Mindoro was assigned to Carrier Division 14, which she soon joined for training exercises to practice carrier operations. In May, she sailed to the West Indies, where she took part in large scale maneuvers with ships from 8th Fleet. She spent the rest of the year cruising along the East Coast and as far south as Cuba; during this period, she conducted routine training exercises for her pilots and anti-submarine warfare (ASW) exercises. In the postwar period, the Navy adopted a combined-arms approach to ASW defense for the fleet and the US coast; escort carriers like Mindoro formed hunter-killer groups, which were supported by patrol craft and blimps like the K class. The blimps frequently practiced joint operations with the escort carriers, including landing on the flight deck. She spent the next nine years operating on a similar routine of training exercises and fleet maneuvers, and she was based at Norfolk for this period. In November 1947, she took part in the Civilian Cruise Program, a public relations program the Navy had begun after the end of the war in 1945. George Whelan Anderson Jr. captained Mindoro beginning in July 1948.

She also made trips across the Atlantic to visit Britain, and in 1950, she was sent on a deployment to the Mediterranean Sea for assignment with the 6th Fleet. During the deployment, Mindoro served as part of the ASW screen for the fleet. She also brought her escorting cruisers and destroyers, which further strengthened the fleet. The deployment was in response to the outbreak of the Korean War earlier in 1950; many warships from the 6th Fleet had been transferred to the Pacific to support operations in Korea, so Mindoros ASW group was sent to reinforce the 6th Fleet. From 1951 to 1952, David L. McDonald served as the ship's commander. In September 1952, Mindoro took part in the major NATO naval exercise, Exercise Mainbrace, off Norway and Denmark. In 1954, she made a second deployment to the Mediterranean with the 6th Fleet.

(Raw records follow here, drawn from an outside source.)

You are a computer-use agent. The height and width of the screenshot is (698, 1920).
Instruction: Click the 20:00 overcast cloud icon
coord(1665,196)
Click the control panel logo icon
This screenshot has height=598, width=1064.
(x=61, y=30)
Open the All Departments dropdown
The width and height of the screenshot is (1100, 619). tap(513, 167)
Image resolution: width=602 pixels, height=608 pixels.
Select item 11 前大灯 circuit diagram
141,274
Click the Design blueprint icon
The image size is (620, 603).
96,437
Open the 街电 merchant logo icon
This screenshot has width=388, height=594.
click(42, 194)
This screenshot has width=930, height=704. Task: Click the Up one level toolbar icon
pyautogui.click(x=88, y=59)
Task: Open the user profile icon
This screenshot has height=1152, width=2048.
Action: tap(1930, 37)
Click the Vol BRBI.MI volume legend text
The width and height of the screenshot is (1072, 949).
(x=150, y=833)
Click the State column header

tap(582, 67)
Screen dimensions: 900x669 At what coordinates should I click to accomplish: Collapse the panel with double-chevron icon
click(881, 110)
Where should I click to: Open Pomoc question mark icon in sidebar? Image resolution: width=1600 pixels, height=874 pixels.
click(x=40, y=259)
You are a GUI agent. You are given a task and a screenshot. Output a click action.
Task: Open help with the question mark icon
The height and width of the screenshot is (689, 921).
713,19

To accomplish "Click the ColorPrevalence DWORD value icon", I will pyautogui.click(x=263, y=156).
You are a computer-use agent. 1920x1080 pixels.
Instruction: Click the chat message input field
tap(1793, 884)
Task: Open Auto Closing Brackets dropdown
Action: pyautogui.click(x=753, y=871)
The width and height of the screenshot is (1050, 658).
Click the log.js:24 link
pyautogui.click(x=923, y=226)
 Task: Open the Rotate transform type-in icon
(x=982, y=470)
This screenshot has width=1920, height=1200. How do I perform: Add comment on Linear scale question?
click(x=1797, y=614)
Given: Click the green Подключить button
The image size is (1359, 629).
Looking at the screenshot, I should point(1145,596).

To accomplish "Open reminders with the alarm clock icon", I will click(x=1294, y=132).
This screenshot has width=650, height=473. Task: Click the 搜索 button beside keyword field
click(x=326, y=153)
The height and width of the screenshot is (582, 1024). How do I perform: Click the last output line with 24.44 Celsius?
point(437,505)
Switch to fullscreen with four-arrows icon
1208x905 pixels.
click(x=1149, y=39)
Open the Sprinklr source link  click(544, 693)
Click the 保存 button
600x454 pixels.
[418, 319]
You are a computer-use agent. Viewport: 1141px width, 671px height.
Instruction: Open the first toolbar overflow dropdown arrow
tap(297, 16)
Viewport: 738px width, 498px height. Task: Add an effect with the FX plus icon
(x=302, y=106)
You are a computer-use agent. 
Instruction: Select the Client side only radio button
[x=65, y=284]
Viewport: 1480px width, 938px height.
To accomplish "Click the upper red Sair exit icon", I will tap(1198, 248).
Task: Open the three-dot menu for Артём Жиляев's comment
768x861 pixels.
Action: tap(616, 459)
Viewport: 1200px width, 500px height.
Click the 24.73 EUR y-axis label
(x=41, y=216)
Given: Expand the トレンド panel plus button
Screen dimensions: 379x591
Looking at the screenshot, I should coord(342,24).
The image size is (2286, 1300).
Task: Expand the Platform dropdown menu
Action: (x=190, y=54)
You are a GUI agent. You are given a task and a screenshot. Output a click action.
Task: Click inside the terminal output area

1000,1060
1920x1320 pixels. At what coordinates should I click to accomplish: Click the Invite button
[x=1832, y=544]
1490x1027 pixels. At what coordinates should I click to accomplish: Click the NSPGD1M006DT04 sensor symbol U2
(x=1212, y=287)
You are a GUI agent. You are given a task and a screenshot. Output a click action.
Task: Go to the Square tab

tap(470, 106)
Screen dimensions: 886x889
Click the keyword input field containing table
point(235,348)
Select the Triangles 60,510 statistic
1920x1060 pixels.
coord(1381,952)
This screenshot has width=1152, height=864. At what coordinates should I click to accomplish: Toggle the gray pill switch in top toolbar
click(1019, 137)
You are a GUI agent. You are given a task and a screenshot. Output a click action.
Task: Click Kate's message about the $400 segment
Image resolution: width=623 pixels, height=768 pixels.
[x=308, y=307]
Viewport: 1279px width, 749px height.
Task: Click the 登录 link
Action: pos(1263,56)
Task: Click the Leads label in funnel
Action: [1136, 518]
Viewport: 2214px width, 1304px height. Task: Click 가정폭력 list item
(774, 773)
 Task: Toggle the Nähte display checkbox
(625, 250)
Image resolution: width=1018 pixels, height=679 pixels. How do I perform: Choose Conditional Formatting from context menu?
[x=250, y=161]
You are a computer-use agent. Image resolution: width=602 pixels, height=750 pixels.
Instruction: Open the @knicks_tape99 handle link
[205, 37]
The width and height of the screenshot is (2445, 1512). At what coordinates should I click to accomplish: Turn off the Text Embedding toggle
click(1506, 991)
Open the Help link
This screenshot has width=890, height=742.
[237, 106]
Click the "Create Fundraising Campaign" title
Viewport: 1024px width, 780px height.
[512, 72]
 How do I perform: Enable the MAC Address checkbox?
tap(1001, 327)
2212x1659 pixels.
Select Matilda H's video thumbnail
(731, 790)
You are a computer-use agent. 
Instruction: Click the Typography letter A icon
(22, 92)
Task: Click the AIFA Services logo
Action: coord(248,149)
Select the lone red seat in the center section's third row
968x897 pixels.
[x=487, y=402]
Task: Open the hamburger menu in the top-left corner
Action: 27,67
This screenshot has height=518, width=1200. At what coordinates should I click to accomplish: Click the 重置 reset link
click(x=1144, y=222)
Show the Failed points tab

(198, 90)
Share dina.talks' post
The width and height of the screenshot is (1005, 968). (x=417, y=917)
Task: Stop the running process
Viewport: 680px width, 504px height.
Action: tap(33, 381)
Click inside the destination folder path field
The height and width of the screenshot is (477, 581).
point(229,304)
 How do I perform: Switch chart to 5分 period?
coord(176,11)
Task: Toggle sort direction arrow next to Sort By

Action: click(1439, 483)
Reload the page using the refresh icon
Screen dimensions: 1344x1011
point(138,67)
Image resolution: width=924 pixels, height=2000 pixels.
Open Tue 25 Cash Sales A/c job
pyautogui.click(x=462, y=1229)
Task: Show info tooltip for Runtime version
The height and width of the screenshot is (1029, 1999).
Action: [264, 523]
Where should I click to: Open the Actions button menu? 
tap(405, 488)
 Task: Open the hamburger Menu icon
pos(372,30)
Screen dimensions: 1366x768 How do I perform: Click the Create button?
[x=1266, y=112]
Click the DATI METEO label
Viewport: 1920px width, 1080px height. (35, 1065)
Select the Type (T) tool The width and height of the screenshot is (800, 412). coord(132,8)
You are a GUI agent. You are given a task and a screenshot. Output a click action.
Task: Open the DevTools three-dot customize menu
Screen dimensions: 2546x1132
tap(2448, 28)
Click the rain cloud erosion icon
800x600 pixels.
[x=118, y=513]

The ship took part in her final training maneuvers off the Virginia Capes in January 1955, after which she sailed to Boston on the 17th. She was decommissioned there on 4 August and was assigned to the Atlantic Reserve Fleet. By this time, the Navy had begun replacing the Commencement Bay-class ships with much larger s, since the former were too small to operate newer and more effective anti-submarine patrol planes. Proposals to radically rebuild the Commencement Bays either with an angled flight deck and various structural improvements or lengthen their hulls by 30 ft and replace their propulsion machinery to increase speed came to nothing, as they were deemed to be too expensive. Mindoros hull number was changed to AKV-20 on 7 May 1959, and later that year the navy decided to discard the ship. She was struck from the naval register on 1 December 1959, sold in June 1960, and then towed to Hong Kong later that year, where she was broken up for scrap.